PROBLEM TO SOLVE: Reproduce each of the following lines verbatim, from the first through the last.

___ EXERCISE INPUT ___

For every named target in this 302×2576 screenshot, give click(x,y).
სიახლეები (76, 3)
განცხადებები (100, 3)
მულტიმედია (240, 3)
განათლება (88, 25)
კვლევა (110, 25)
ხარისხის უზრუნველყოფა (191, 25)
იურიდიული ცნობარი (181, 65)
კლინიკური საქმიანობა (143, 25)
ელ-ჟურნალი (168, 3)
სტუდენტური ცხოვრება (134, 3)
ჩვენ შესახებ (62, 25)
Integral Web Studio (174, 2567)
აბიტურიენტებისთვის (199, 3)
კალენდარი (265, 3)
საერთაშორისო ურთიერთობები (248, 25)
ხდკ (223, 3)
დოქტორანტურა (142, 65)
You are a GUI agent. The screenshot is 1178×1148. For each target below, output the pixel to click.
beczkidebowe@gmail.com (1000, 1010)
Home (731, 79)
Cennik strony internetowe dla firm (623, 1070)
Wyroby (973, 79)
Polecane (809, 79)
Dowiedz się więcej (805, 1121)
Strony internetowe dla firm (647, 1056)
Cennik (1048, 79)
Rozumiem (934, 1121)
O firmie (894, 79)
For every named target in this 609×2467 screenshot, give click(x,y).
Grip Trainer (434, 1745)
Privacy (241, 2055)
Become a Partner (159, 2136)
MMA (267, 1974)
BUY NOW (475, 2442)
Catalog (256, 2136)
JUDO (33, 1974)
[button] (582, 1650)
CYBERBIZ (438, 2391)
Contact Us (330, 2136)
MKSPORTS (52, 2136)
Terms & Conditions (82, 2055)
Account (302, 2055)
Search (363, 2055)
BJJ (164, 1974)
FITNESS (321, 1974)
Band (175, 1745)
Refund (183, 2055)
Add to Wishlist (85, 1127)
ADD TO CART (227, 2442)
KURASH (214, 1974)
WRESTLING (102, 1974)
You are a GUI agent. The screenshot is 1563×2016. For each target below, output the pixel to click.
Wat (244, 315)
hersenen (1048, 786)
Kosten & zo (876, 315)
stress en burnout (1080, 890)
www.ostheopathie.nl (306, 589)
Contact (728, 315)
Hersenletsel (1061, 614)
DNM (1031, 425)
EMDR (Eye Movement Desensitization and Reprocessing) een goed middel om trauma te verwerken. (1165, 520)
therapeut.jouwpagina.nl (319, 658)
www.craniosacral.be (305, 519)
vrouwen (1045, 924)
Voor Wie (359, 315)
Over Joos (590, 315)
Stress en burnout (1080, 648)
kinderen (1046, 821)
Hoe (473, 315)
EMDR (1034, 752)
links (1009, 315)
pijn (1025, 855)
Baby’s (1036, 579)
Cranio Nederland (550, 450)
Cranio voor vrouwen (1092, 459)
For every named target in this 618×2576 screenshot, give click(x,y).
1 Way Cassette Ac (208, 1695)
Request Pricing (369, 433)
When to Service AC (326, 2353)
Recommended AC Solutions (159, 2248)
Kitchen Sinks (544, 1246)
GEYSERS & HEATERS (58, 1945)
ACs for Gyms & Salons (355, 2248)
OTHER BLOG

___

FULL ANSWER:
For every named target in this 302×2576 screenshot, give click(x,y).
სიახლეები (76, 3)
განცხადებები (100, 3)
მულტიმედია (240, 3)
განათლება (88, 25)
კვლევა (110, 25)
ხარისხის უზრუნველყოფა (191, 25)
იურიდიული ცნობარი (181, 65)
კლინიკური საქმიანობა (143, 25)
ელ-ჟურნალი (168, 3)
სტუდენტური ცხოვრება (134, 3)
ჩვენ შესახებ (62, 25)
Integral Web Studio (174, 2567)
აბიტურიენტებისთვის (199, 3)
კალენდარი (265, 3)
საერთაშორისო ურთიერთობები (248, 25)
ხდკ (223, 3)
დოქტორანტურა (142, 65)
You are a GUI agent. The screenshot is 1178×1148. For each target below, output the pixel to click.
beczkidebowe@gmail.com (1000, 1010)
Home (731, 79)
Cennik strony internetowe dla firm (623, 1070)
Wyroby (973, 79)
Polecane (809, 79)
Dowiedz się więcej (805, 1121)
Strony internetowe dla firm (647, 1056)
Cennik (1048, 79)
Rozumiem (934, 1121)
O firmie (894, 79)
For every named target in this 609×2467 screenshot, give click(x,y).
Grip Trainer (434, 1745)
Privacy (241, 2055)
Become a Partner (159, 2136)
MMA (267, 1974)
BUY NOW (475, 2442)
Catalog (256, 2136)
JUDO (33, 1974)
[button] (582, 1650)
CYBERBIZ (438, 2391)
Contact Us (330, 2136)
MKSPORTS (52, 2136)
Terms & Conditions (82, 2055)
Account (302, 2055)
Search (363, 2055)
BJJ (164, 1974)
FITNESS (321, 1974)
Band (175, 1745)
Refund (183, 2055)
Add to Wishlist (85, 1127)
ADD TO CART (227, 2442)
KURASH (214, 1974)
WRESTLING (102, 1974)
You are a GUI agent. The screenshot is 1563×2016. For each target below, output the pixel to click.
Wat (244, 315)
hersenen (1048, 786)
Kosten & zo (876, 315)
stress en burnout (1080, 890)
www.ostheopathie.nl (306, 589)
Contact (728, 315)
Hersenletsel (1061, 614)
DNM (1031, 425)
EMDR (Eye Movement Desensitization and Reprocessing) een goed middel om trauma te verwerken. (1165, 520)
therapeut.jouwpagina.nl (319, 658)
www.craniosacral.be (305, 519)
vrouwen (1045, 924)
Voor Wie (359, 315)
Over Joos (590, 315)
Stress en burnout (1080, 648)
kinderen (1046, 821)
Hoe (473, 315)
EMDR (1034, 752)
links (1009, 315)
pijn (1025, 855)
Baby’s (1036, 579)
Cranio Nederland (550, 450)
Cranio voor vrouwen (1092, 459)
For every named target in this 618×2576 screenshot, give click(x,y).
1 Way Cassette Ac (208, 1695)
Request Pricing (369, 433)
When to Service AC (326, 2353)
Recommended AC Solutions (159, 2248)
Kitchen Sinks (544, 1246)
GEYSERS & HEATERS (58, 1945)
ACs for Gyms & Salons (355, 2248)
OTHER BLOG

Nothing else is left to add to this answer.